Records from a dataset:
════

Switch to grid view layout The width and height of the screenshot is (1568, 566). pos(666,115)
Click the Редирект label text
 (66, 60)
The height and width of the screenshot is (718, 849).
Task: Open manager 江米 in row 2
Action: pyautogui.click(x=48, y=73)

════

#### PROBLEM DESCRIPTION
Output every one of the items above verbatim, keeping each line as it appears.

#### WRITTEN SOLUTION
Switch to grid view layout The width and height of the screenshot is (1568, 566). pos(666,115)
Click the Редирект label text
 (66, 60)
The height and width of the screenshot is (718, 849).
Task: Open manager 江米 in row 2
Action: pyautogui.click(x=48, y=73)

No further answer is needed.